After speaking with other adoptees, Collins said she learned the best way to find her birth parents would be to visit Korea herself.

“I then applied to GOA’L’s [Global Overseas Adoptees’ Link] First Trip Home for, 2018 and was accepted a few months after my submission,” she said. “This was my first trip to Korea since my adoption.”

GOA’L - an organization in Korea run by adoptees since 1998 - runs programs to help adoptees visit Korea to find their birth parents.

Collins found her parents by visiting a local community center in the town where she was born.

“A recently retired employee knew the name of my birth father, where we reunited in my uncle’s auto shop,” she said. “I was embraced with love by a large family: my mother and father [still married], three elder sisters, an elder brother, three paternal uncles, and six nieces and nephews.”

But not everyone is as lucky with their search. One of the problems is the lack of records held by the adoption agencies, as well as false records.

“In the adoption file, we know that not everything is true, so my job is to find the part of truth,” said Damien Terisse, who was adopted from Korea to France and has been helping other adoptees locate their birth parents at GOA’L. “Sometimes they wipe out the parent’s name or address.”

This was also the case for Sander.

“My file in the Netherlands said I was an abandoned baby and both parents were unknown, which is not true,” she said.

After coming to Korea via GOA’L’s program, Sander found her mother’s story.

“With help from GOA’L, I asked for all the [correct] documents. The birth certificate said I was born as the second child of a twin,” she said. “The documents say she called the clinic a few times, worried and saying that if she would not return they were allowed to give the baby up for adoption. She signed a hand-written paper by the clinic to relinquish me with her fingerprint … Three months later I was on a flight to the Netherlands, where I grew up.”

“The problem is, I never knew about this story [about my mother] until I was 34 years old and came back to Korea for the first time,” she said.

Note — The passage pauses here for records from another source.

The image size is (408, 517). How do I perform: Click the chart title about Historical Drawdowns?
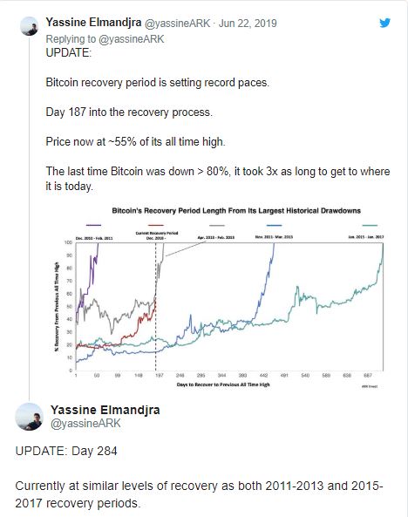tap(236, 211)
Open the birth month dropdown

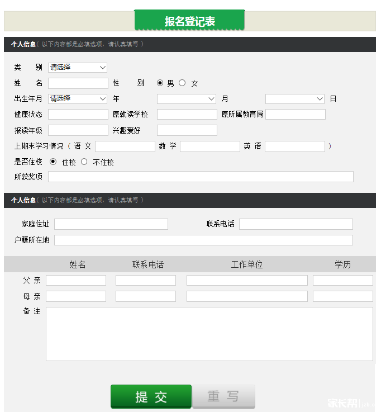tap(187, 99)
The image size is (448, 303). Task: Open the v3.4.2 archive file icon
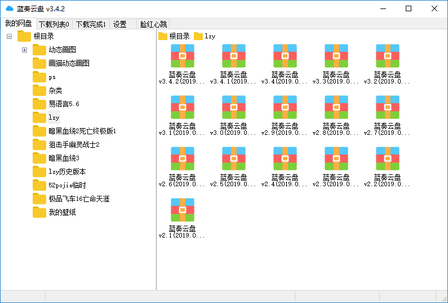(182, 56)
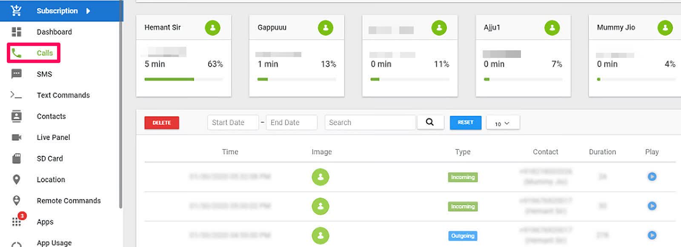Select Calls in the sidebar menu

click(x=44, y=53)
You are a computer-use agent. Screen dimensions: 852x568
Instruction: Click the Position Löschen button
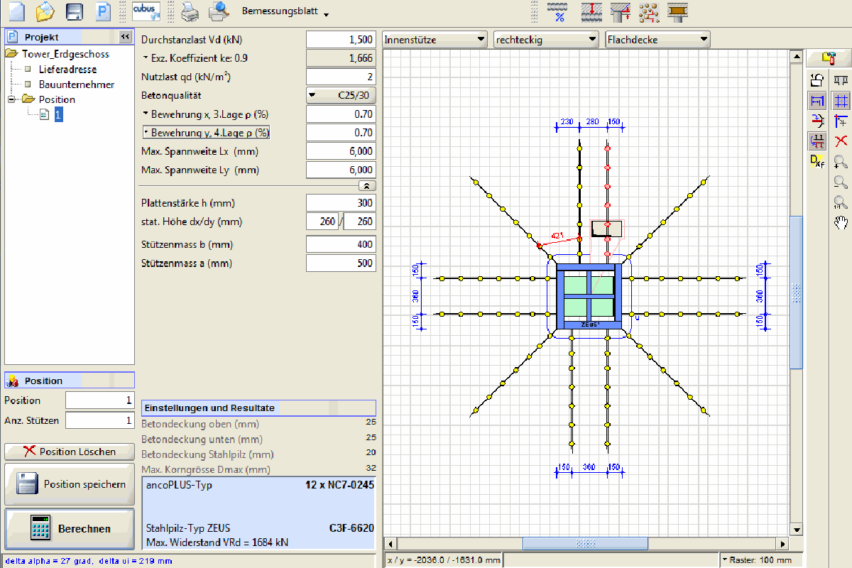click(70, 452)
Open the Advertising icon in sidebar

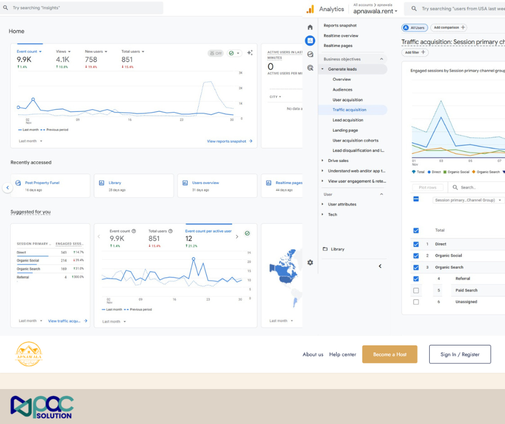[x=310, y=68]
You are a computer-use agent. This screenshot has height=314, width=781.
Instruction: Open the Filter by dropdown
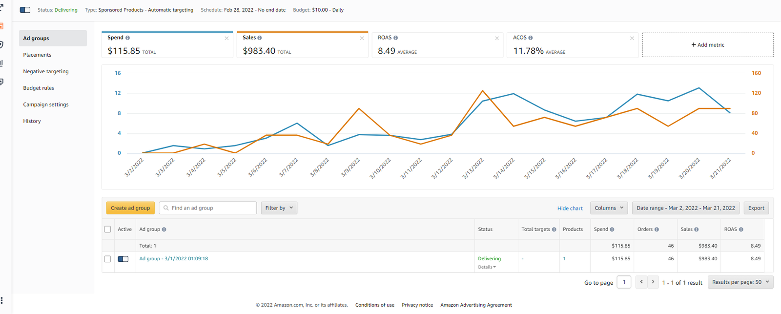tap(279, 208)
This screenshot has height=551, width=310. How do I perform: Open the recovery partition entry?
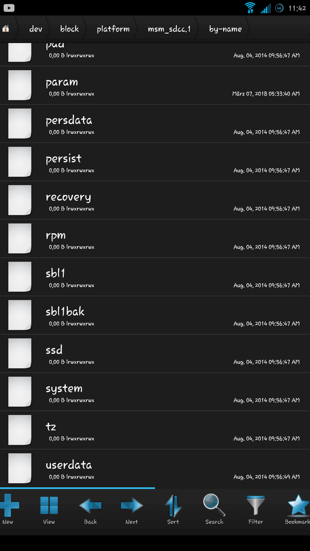(x=155, y=200)
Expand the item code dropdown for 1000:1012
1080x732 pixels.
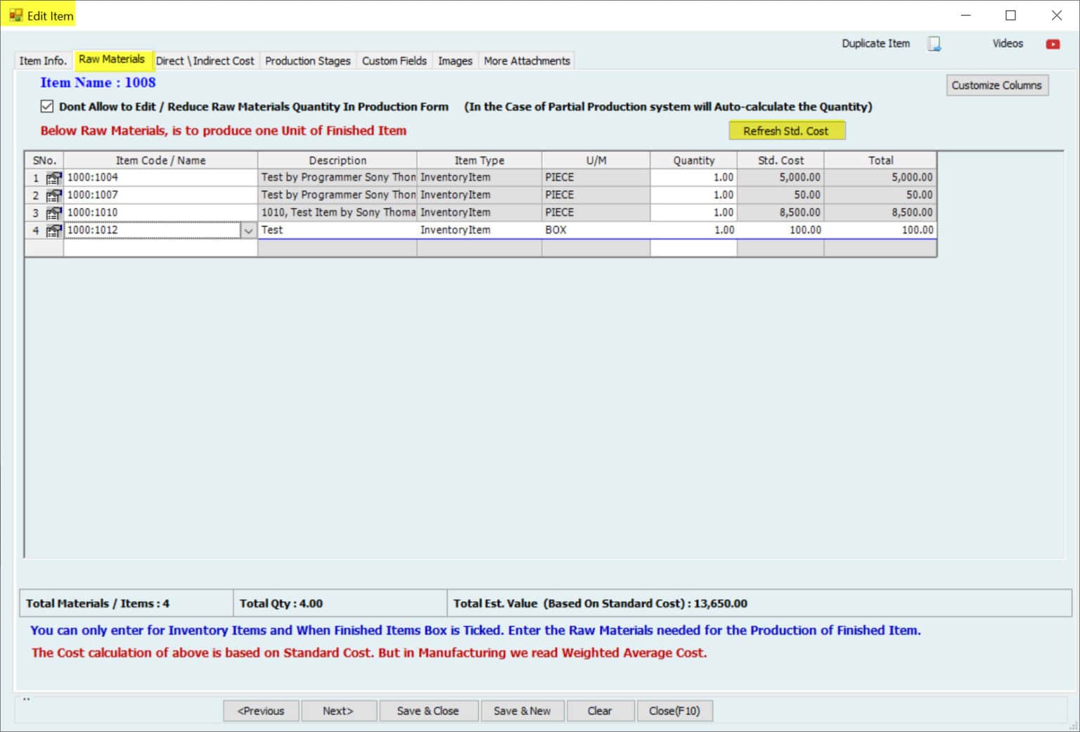(x=248, y=231)
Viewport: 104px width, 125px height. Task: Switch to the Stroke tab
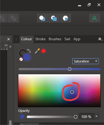(x=40, y=39)
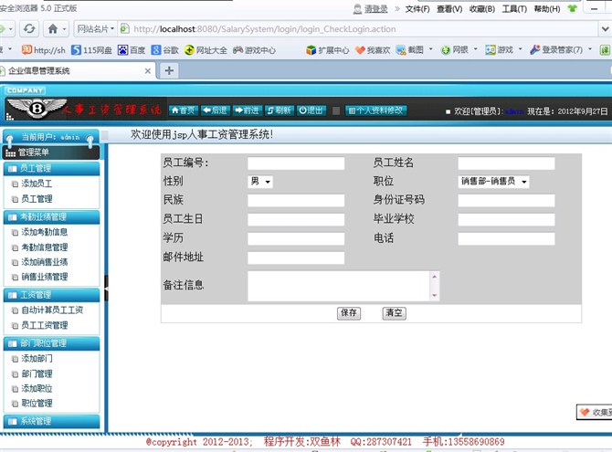612x452 pixels.
Task: Click the 员工编号 input field
Action: [x=296, y=163]

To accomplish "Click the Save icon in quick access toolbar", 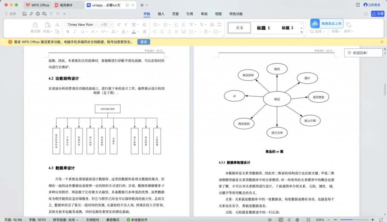I will [24, 14].
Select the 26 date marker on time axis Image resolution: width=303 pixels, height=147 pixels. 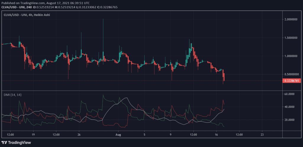point(79,134)
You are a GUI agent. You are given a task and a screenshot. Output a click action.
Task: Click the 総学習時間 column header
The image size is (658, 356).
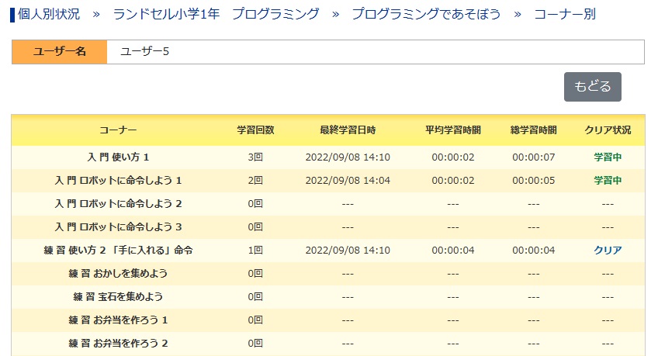coord(533,130)
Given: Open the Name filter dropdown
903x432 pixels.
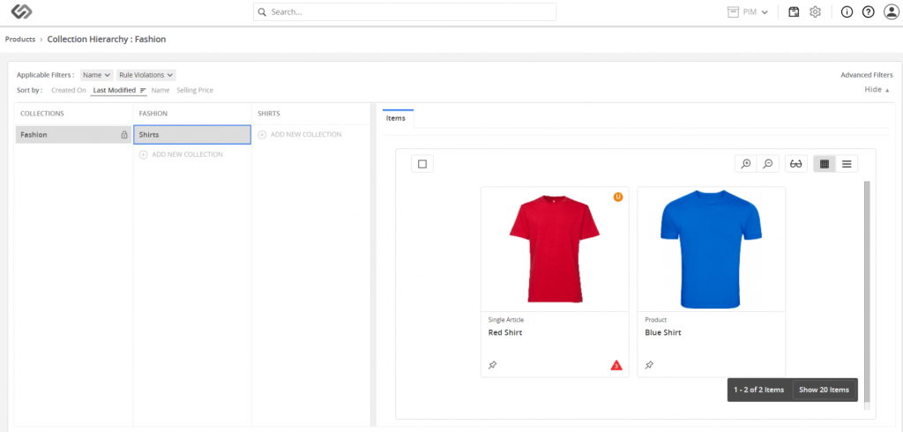Looking at the screenshot, I should tap(96, 75).
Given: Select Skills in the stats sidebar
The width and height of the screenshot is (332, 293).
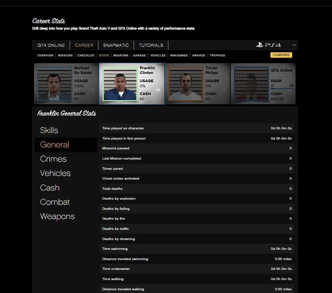Looking at the screenshot, I should point(49,130).
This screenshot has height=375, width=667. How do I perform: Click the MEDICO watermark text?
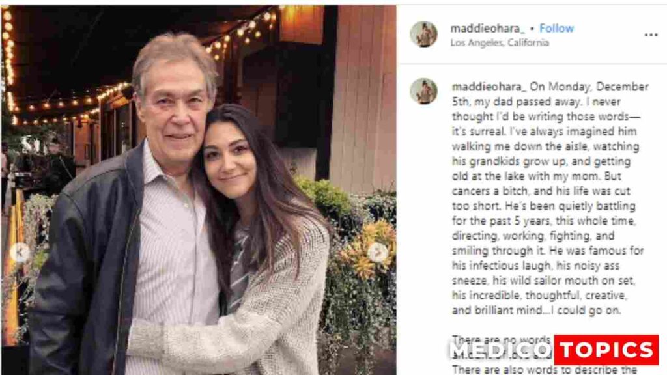point(500,350)
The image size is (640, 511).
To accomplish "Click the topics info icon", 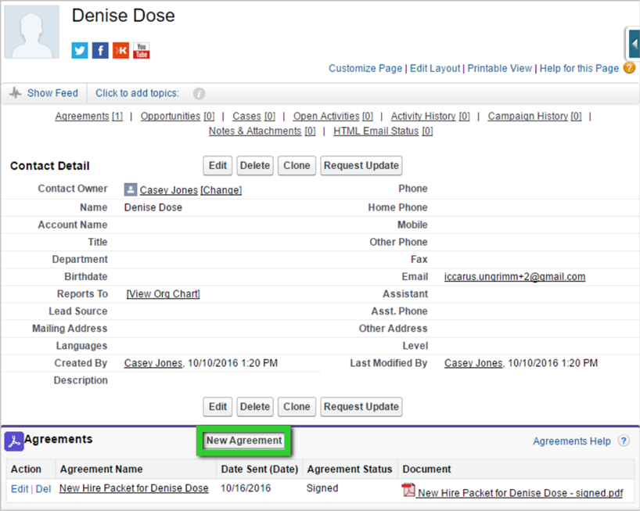I will coord(199,94).
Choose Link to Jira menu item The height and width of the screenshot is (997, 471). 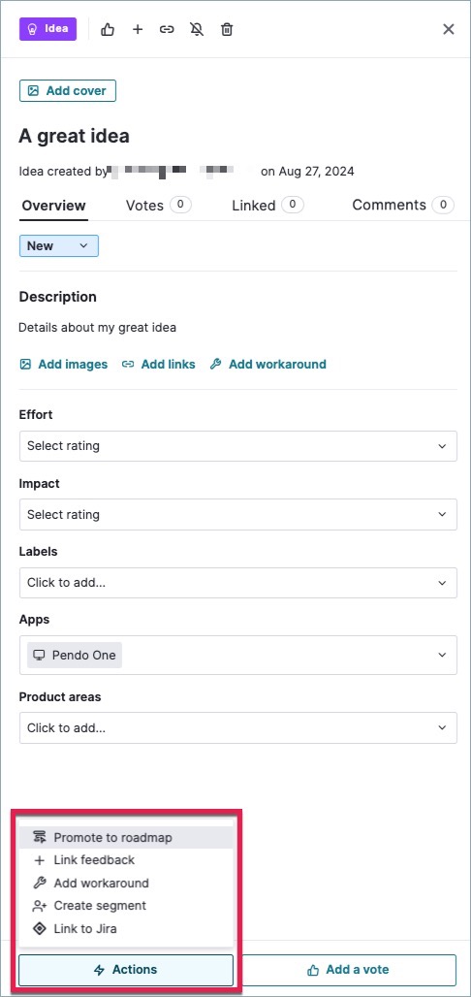[126, 928]
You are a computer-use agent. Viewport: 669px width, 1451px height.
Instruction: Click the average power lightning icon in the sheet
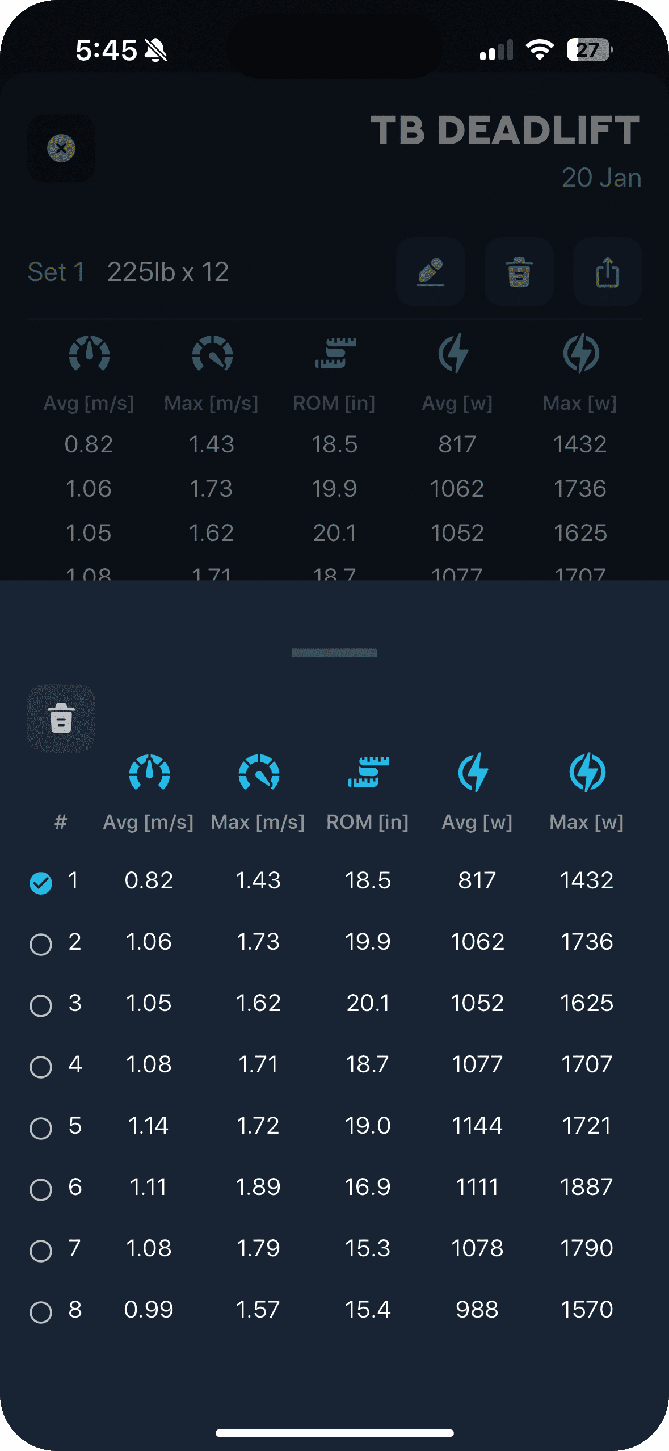473,772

GOA’L suggested that adoptees let individual adoption agencies know that they want to be contacted if their birth parents inquire about them.

“One thing that I think adoptees need to know is that they can allow the agency to contact them if their birth family wants to make contact,” said Richard Peterson, secretary general of GOA’L. “But no one tells them that. There’s actually an authorization piece of paper that you can fill out that says if my birth family contacts me, I will allow the agency to contact me.”

Another option adoptees have to search for their birth parents in Korea is DNA testing.

“The DNA of the adoptee can be collected by the authorities, who will cooperate with the National Forensic Service to try to locate their parents,” said Lee Sung-chul, head of a team at Seodaemun Police Precinct that deals with searching for missing people.

The precinct, using this method, once located the parent of a woman who was adopted to the United States when she was young.

The Korean Consulate General in Los Angeles, after hearing the news, helped three adoptees submit their DNA files to the precinct in Seodaemun to try to search for their birth parents.

“Finding one’s birth parent can be a big emotional experience, and it is hard to predict what will happen after one finds one’s birth parent,” said Kim Do-hyun, a pastor who runs a guest house in Seoul for adoptees visiting Korea to search for their family. “We try to support them for their emotional and psychological needs during the process.”

Some adoptees have faced expulsion from their adopted countries and other harrowing experiences, including Adam Crapser, who was deported to Korea at age 41 after growing up in the United States.

“The work to help the adoptees find their birth parents is important, but we need to work on addressing the situations that some parents face that leads them to make the decision to give up their children for adoption,” Kim said. “For example, we need more programs to support single parents and other families trying to raise their children through economically unstable environments.”